Выбрать главу

Другие языки с минимумом грамматических форм и с простым синтаксисом созданы народами «с прагматической склонностью к действию и действенности, превосходно приспособлены для выражения научных идей в ясном и сжатом виде, выработке строгих правил предсказания явлений и воззрений на природу, не особенно заботясь при этом о проникновении во все её тайны (например, английский язык).

Промежуточен между ними французский язык. «Его взыскательная грамматика, его достаточно строгий синтаксис до некоторой степени обуздывают фантазию и чрезмерное воображение. Менее гибкий, чем другие языки, он отводит словам внутри фразы почти определенное место и с трудом допускает инверсии, которые, сближая некоторые слова или выделяя их, позволяют получить неожиданные эффекты и дают в некоторых языках, например — в латинском, возможность добиться необычных по красоте контрастов» (По тропам науки 1962: 146).

Представленное различие и есть расхождение между реалистским, номиналистским и концептуальным восприятием.

Сопоставление всех особенностей двух языков показывает, что «французский — это ясный, а немецкий — точный язык, или, вернее: если французский язык любит ясность, то немецкий склонен к уточнениям; один прямо идет к цели, второй всюду любит ставить точки над i» [1: 391]. Действительно, полумеры и компромиссы не для француза — он «идет прямо к своей цели» (Фуллье 1896: 124). Что же касается ясности, она предполагает поиск отношений между словом и вещью (и между разными вещами, различно именуемыми), тогда как точность — это стремление проникнуть вглубь вещей, связывая их с их идеями. Все дело в том, что «мотивированный знак уже сам по себе говорит нечто о понятии, которое он выражает» (Балли 1955: 392), так что ни немецкому, ни русскому языкам не нужно выяснять отношение слова к вещи — основной заботы французского концептуалиста. С самого начала ясно, что такое «перестройка» или «гласность» (мотивированные знаки), но что такое «демократия» или «суверенитет», не мотивированные русской системой отношений — это еще следует уточнить. Ш. Балли специально говорит, что массовое внедрение в язык варваризмов приводит к разрушению родного языка, а следовательно, и к затемнению народной ментальности.
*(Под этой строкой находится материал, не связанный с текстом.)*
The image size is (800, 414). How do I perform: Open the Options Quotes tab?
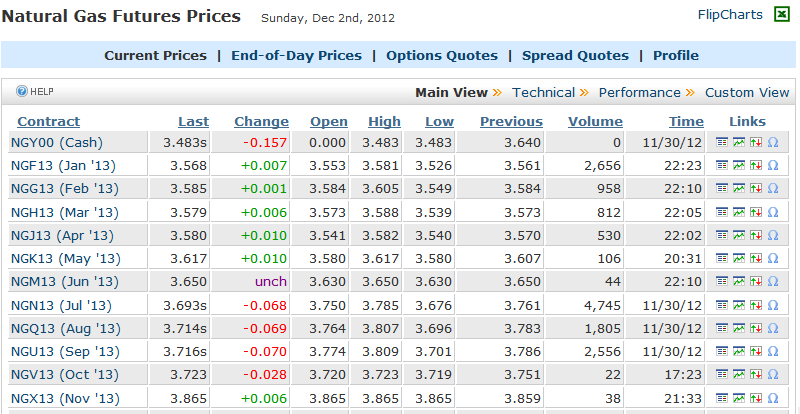pos(442,56)
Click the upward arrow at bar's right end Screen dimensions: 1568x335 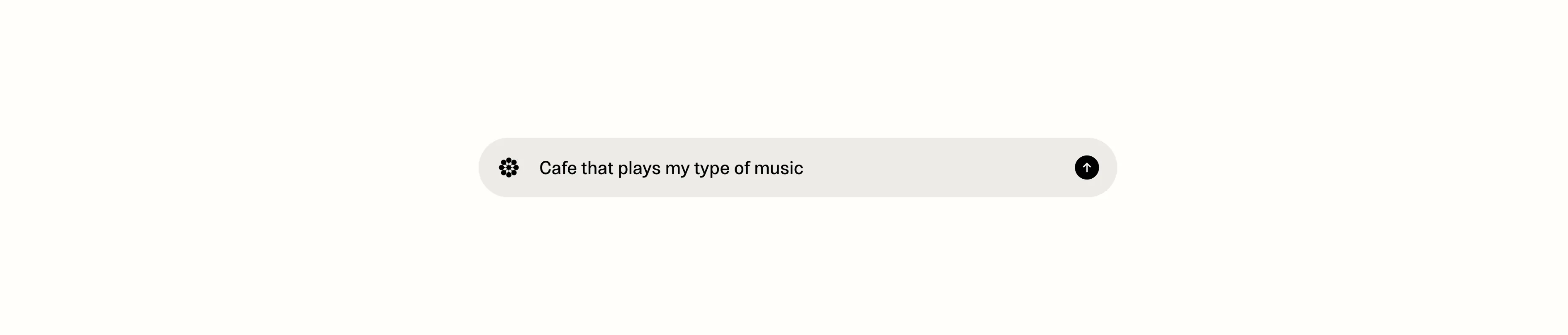coord(1086,167)
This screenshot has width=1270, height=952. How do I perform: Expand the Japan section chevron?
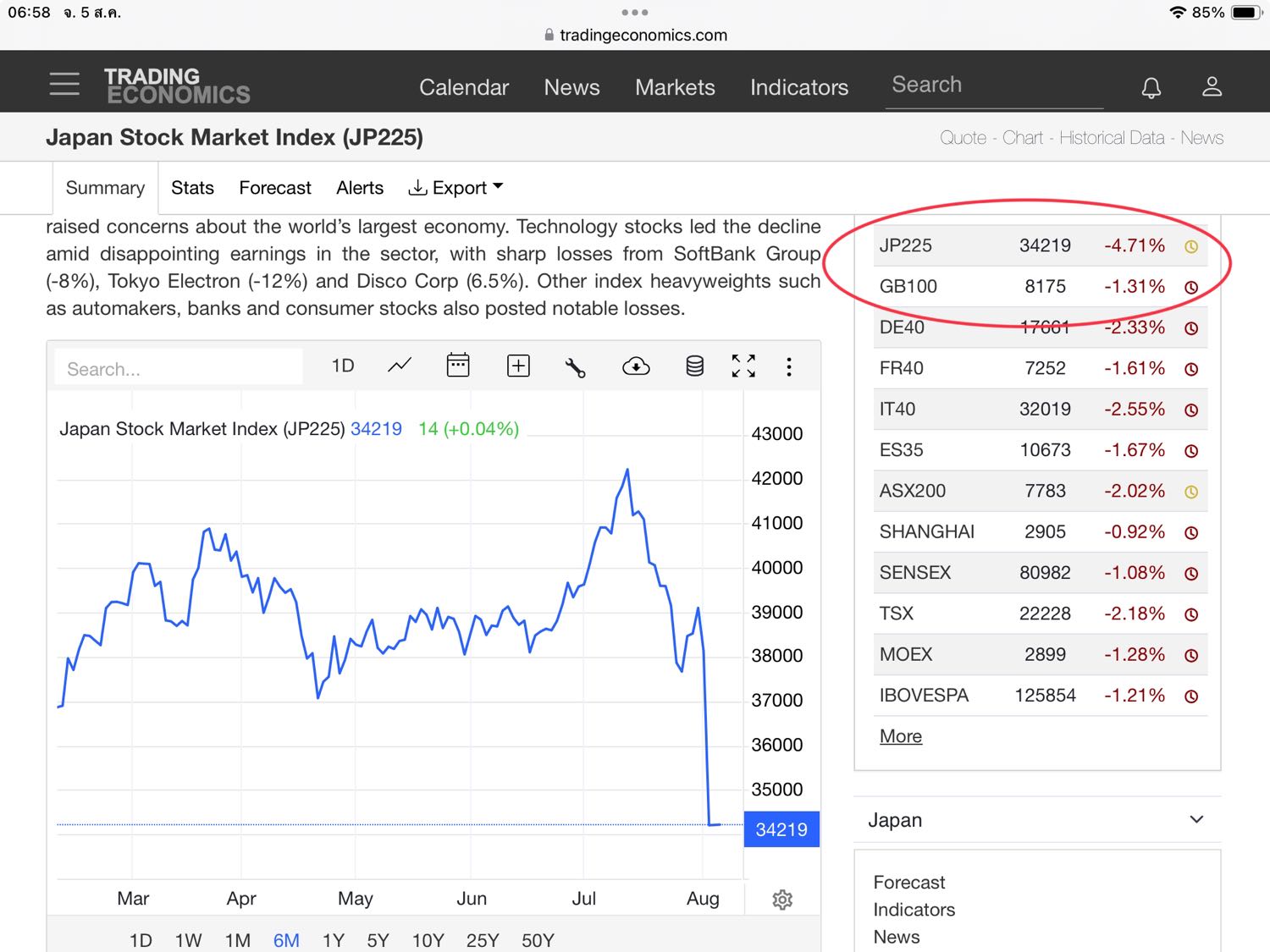pos(1196,819)
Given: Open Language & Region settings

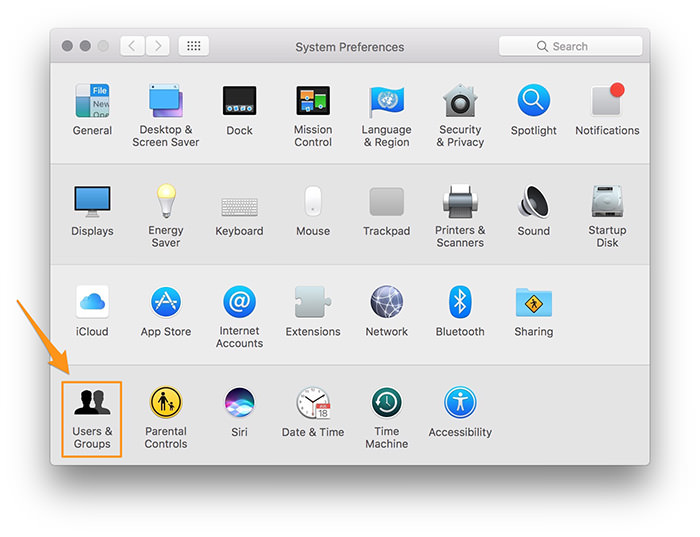Looking at the screenshot, I should tap(386, 102).
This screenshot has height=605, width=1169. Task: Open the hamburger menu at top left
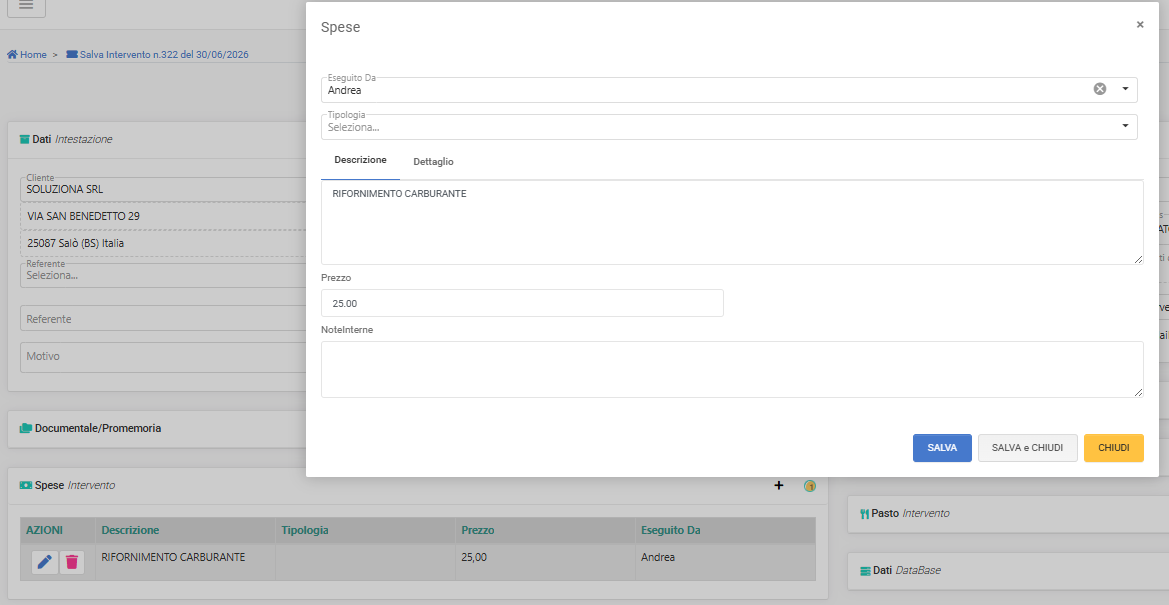click(26, 6)
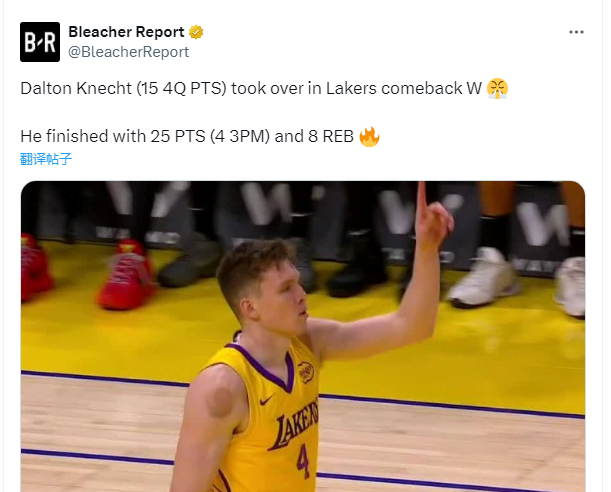611x492 pixels.
Task: Open the Bleacher Report display name link
Action: coord(126,32)
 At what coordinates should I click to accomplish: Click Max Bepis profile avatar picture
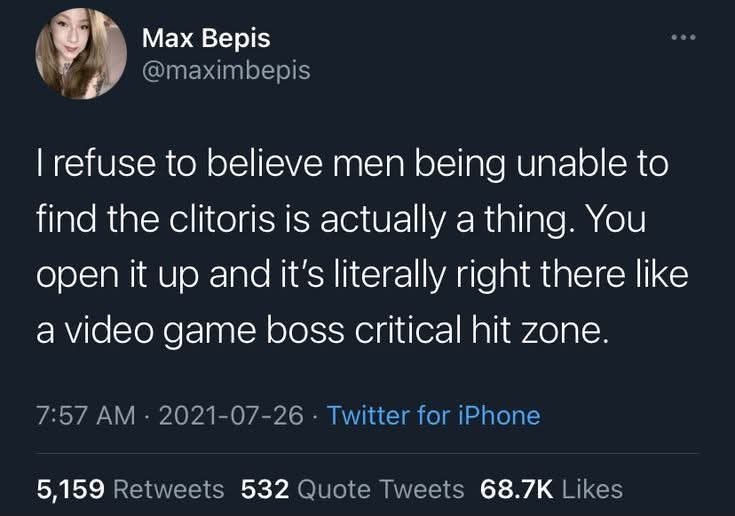[x=81, y=54]
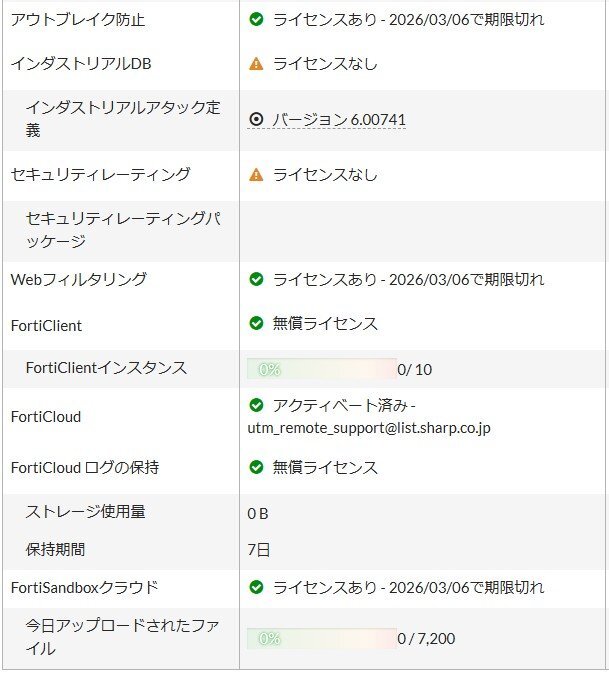609x673 pixels.
Task: Click green check icon beside アウトブレイク防止 license
Action: [256, 19]
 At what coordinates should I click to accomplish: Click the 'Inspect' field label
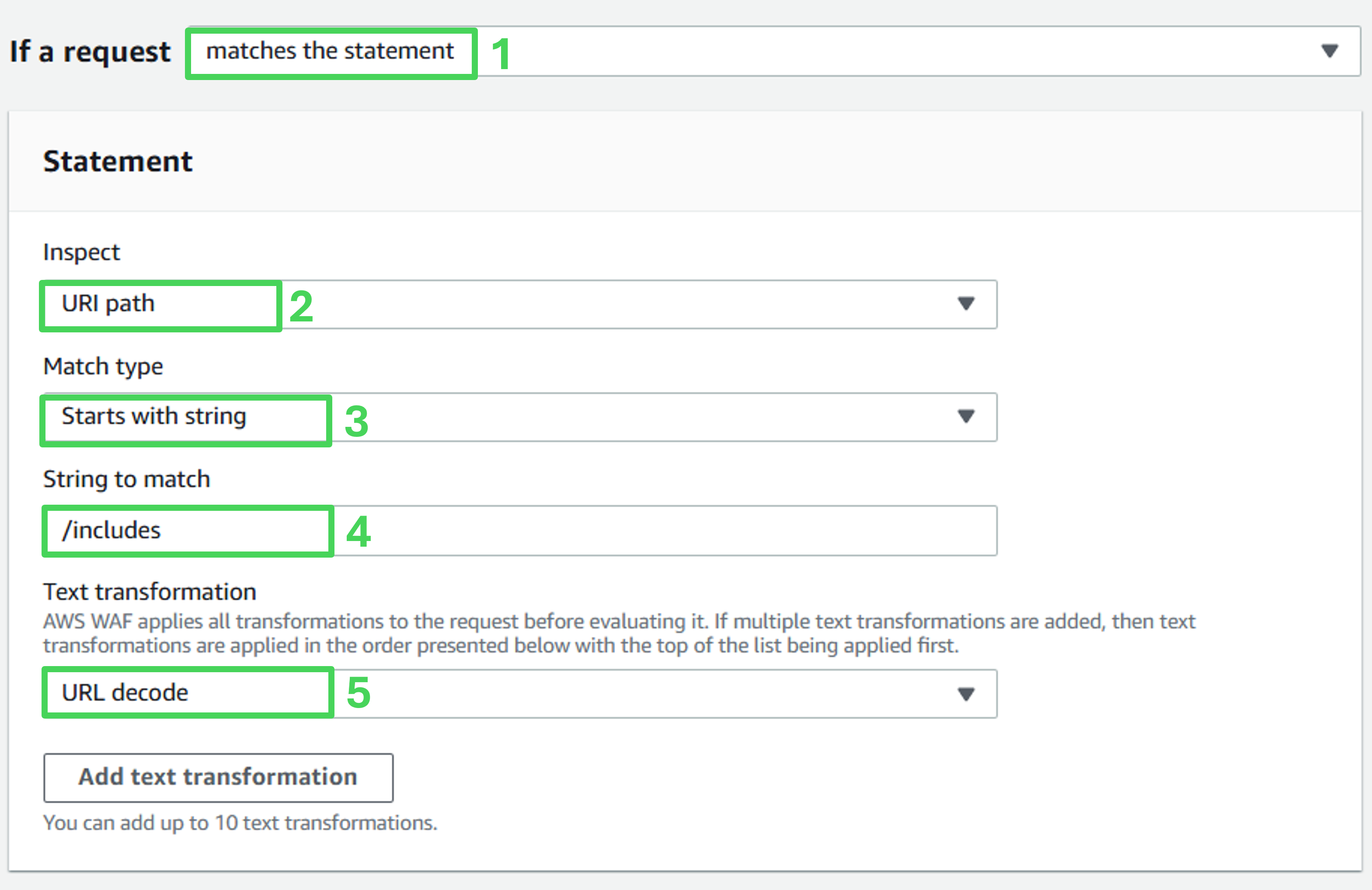click(81, 253)
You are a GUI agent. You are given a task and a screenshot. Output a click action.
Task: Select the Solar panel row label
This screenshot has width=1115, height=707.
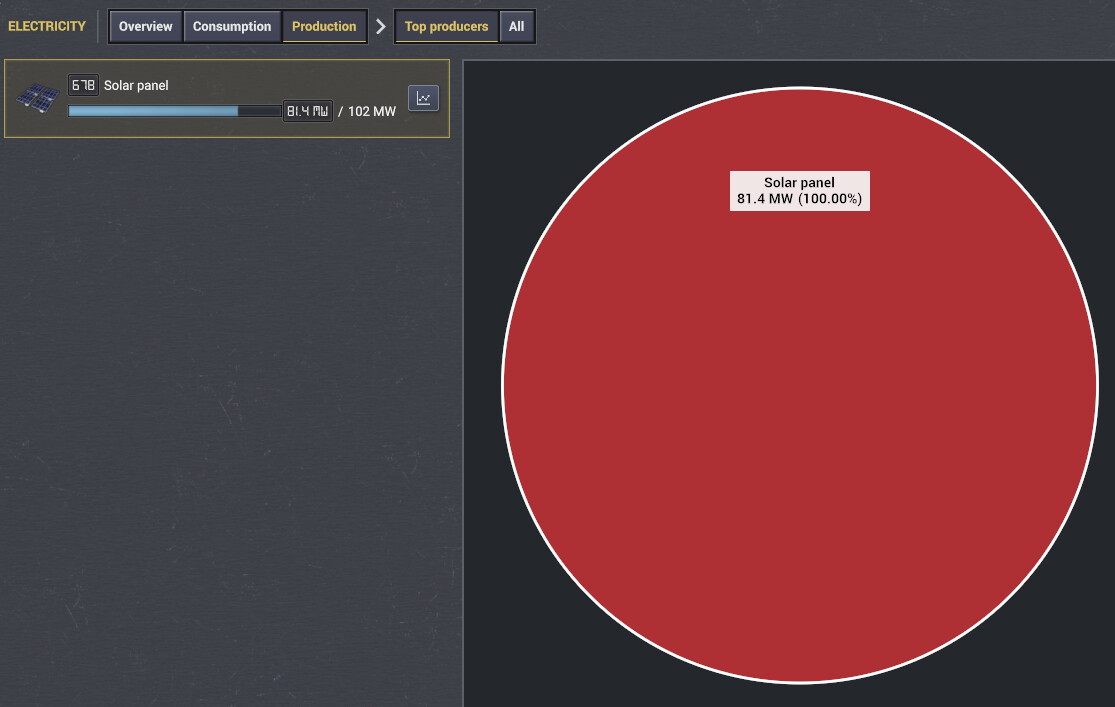click(x=137, y=85)
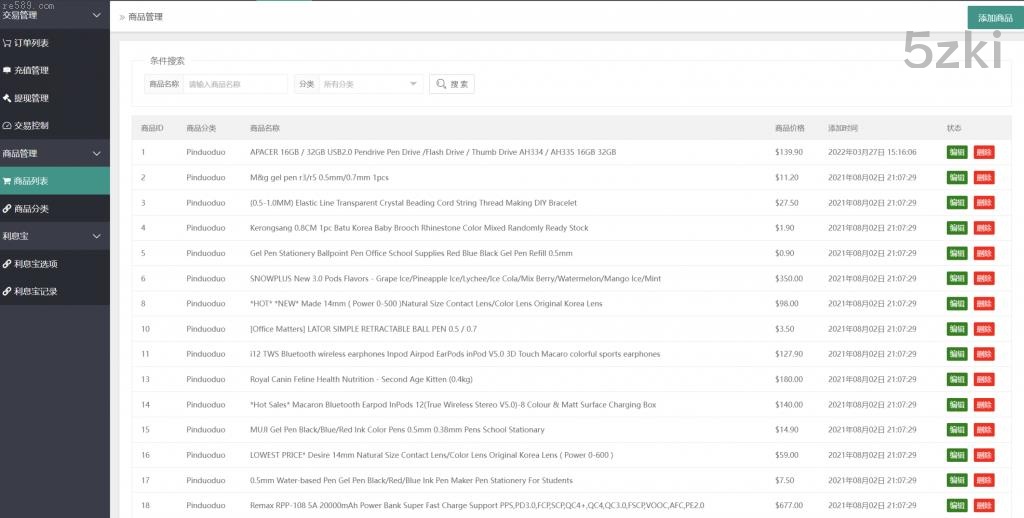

Вот что лингвист говорит о немецком предложении, но мог бы сказать и о русском: «Более того, когда ум погружается в созерцание и становление явлений, всё кончается тем, что забывают, чем был вызван данный процесс; забывают о деятеле; субъект глагола остается в тени; а отсюда изобилие безличных глаголов в немецком языке... Напротив, французский язык отвергает эти глаголы вследствие их неопределенности» (Балли 1955: 380). Весь немецкий и русский синтаксис пронизывает движение, тогда как французский «создает впечатление покоя, неподвижности»» — поскольку это язык понятий, а не образов и не символов.

Эти языки различаются и отношением к форме подачи мысли. Французский язык логичен риторически, немецкий — стилистически.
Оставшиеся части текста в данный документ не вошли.